Monday, January 19, 2015

A Ballad Against Work (1997)

Book Review from the December 1997 issue of the Socialist Standard

A Ballad Against Work. Collectivities. Majdoor Library, Autopin Jhuggi. NIT Faridabad, India.

It is difficult to get one's head round the facts of this publication (62 double-column A4 pages). The physical facts, that is, It is free, coming from a country where the great mass of people are not overpaid. Faridabad is an industrial suburb of Delhi, population around 300,000, most of them overworked, living in overcrowded conditions, reminiscent of Engels' Condition of the Working Class in England in 1844. But this is not a lumpenproletariat. Many are overqualified, overeducated for the jobs they do. Bhupender and Ranbjan, the pamphlet reveals, have difficulty keeping body and soul together despite their PhDs.

The pamphlet's basic argument is that the key problem facing those presiding over the accumulation of capital is to get as much work out of their labour forces as they can. This is a problem for them since workers, as humans, have a natural inclination to spontaneously resist the imposition of such an alien work burden. Collectivities see this spontaneous resistance as the potential beginning of a movement that will lead to a non-hierarchical, wageless, moneyless world community.

They have been taken to task by one group in Britain who have accused them of neglecting the revolution. The Communist Workers Organisation in true Leninist style have urged them not to oppose leadership by :exceptionally talented or skilled individuals in particular fields (who) will always be recognised and admired by their fellow creatures, albeit that in a communist world different talents will be appreciated". All will be equal but some will be more equal than others.

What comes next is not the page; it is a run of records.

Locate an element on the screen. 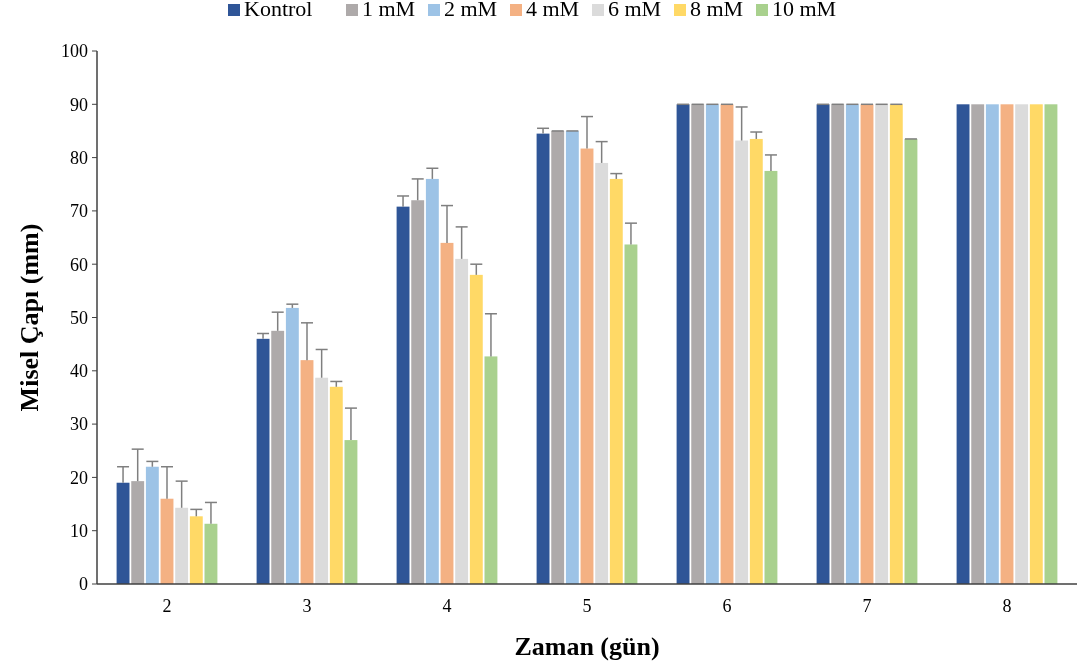 Image resolution: width=1078 pixels, height=669 pixels. legend-label: 10 mM is located at coordinates (804, 10).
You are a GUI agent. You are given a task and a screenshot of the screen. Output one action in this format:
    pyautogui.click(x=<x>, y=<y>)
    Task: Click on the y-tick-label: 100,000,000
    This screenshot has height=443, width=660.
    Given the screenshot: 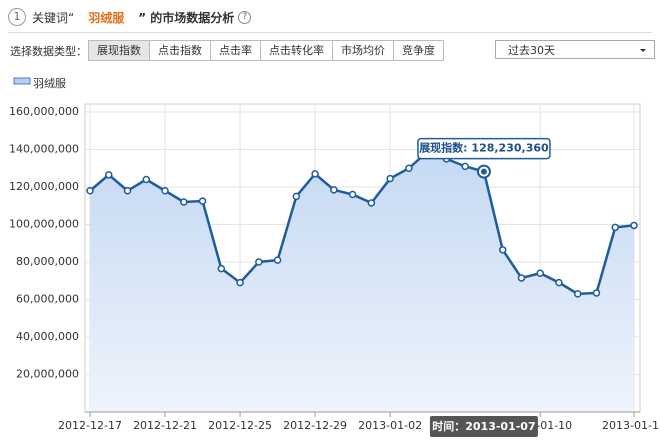 What is the action you would take?
    pyautogui.click(x=44, y=224)
    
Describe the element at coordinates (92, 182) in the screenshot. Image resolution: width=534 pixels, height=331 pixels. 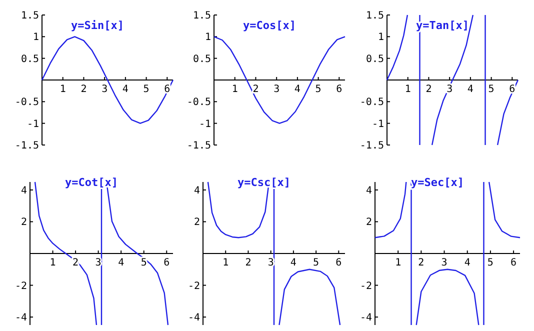
I see `chart-title: y=Cot[x]` at that location.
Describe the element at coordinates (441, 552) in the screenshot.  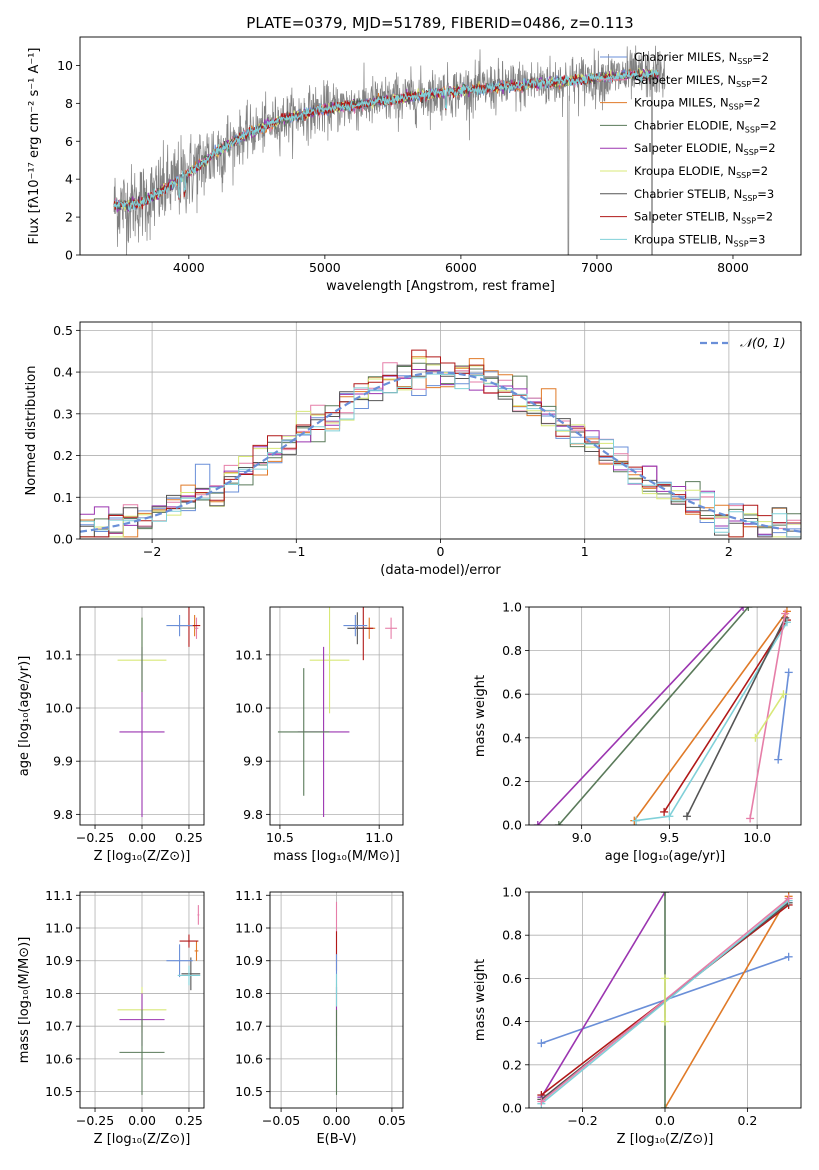
I see `x-tick-label: 0` at that location.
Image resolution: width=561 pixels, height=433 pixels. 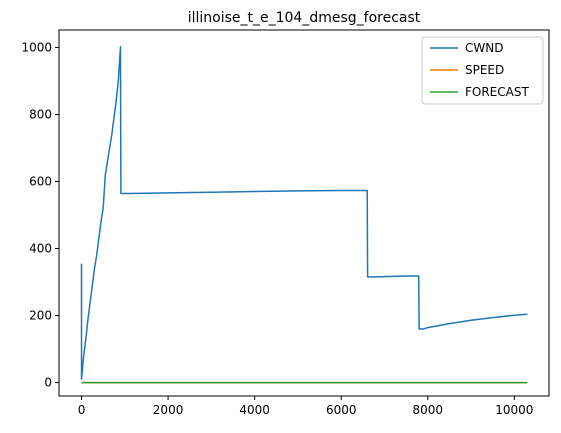 I want to click on y-tick-label: 0, so click(x=48, y=383).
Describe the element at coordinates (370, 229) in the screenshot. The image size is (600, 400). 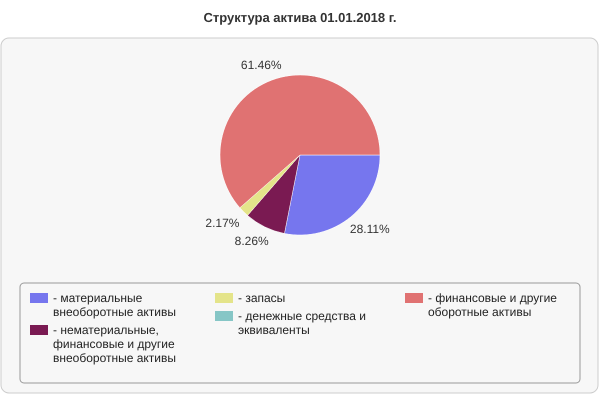
I see `data-label: 28.11%` at that location.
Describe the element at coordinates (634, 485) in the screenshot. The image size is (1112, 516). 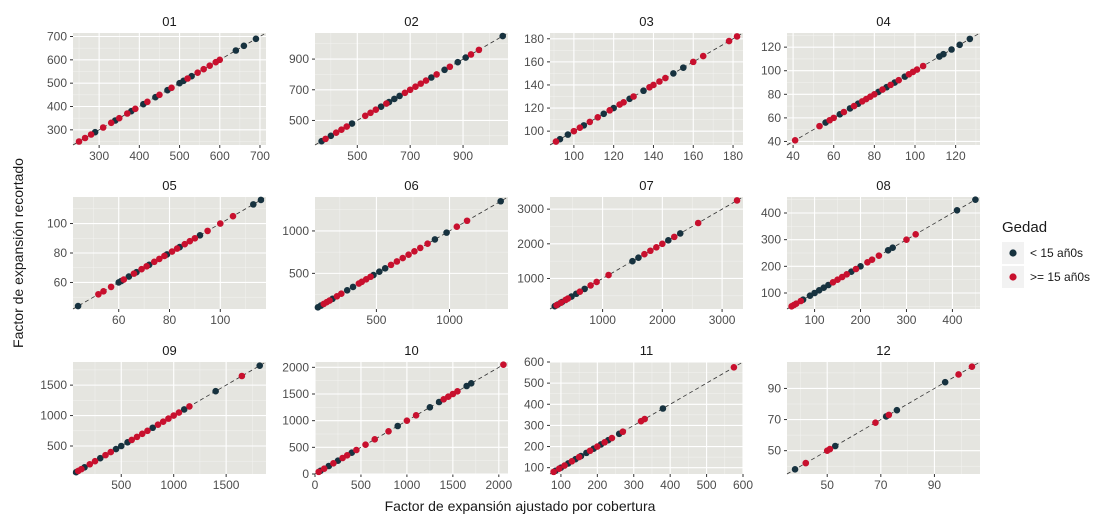
I see `x-tick-label: 300` at that location.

How hierarchical organisation could survive in a society where there is free access to all our needs is difficult to see. Those who did not want to co-operate could not be forced to; they could simply walk away. And we could easily accommodate that. If Collectivities' estimate that about two percent of the labour force in the developed countries could supply all needs is correct, the problem in a rationally organised world would lie in finding something to do for those people who wanted to be active, i.e. all those who were sane and healthy. Creative work as opposed to present useless toil.

This is where the Faridabad "Collectivities" group show that they have passed the reform-of-capitalism thought barrier and reject bogus follow-my-leader alternatives to that of complete autonomy. Only free people can organise a free society, something the majority in the "developed" world have yet to learn. And this Indian group take the whole world for their oyster.